## What you have to do
Pick out every line in the items below that contains the word "Click", and copy each of those lines.

## Supplied entries
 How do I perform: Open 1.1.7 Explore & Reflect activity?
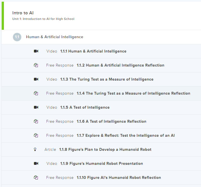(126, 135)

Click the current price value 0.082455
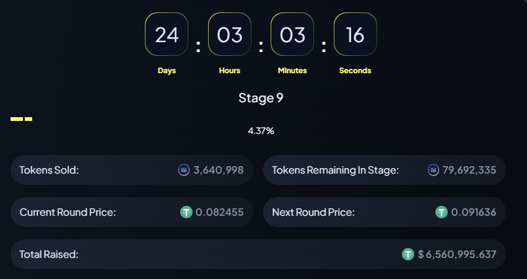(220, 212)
--
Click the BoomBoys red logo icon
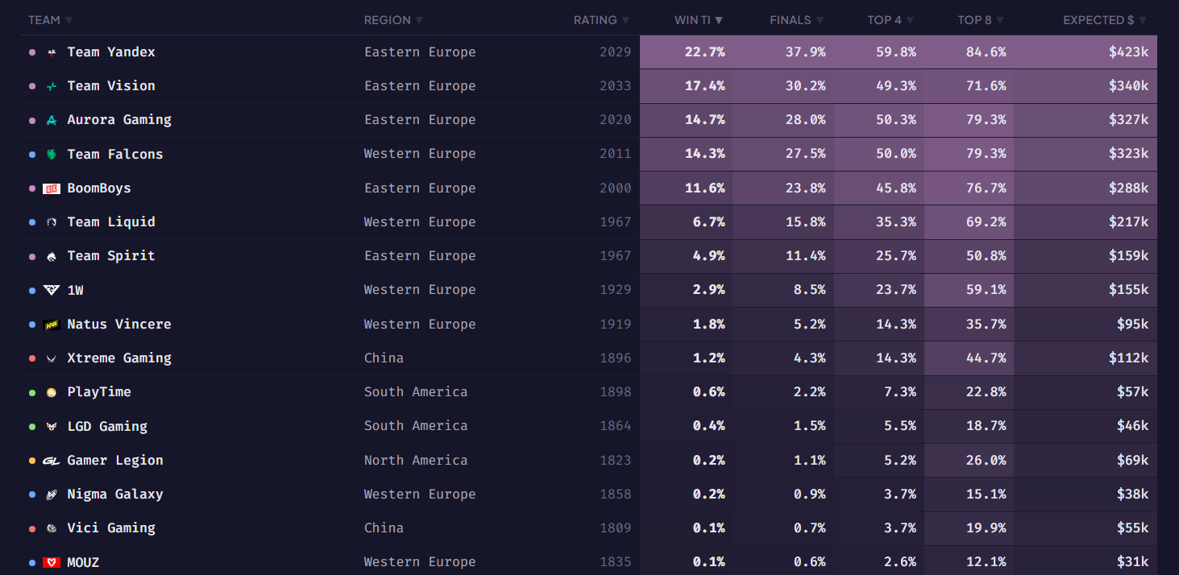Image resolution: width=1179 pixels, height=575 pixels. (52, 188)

## Solved exercise
Click the current price value 0.082455
Click the BoomBoys red logo icon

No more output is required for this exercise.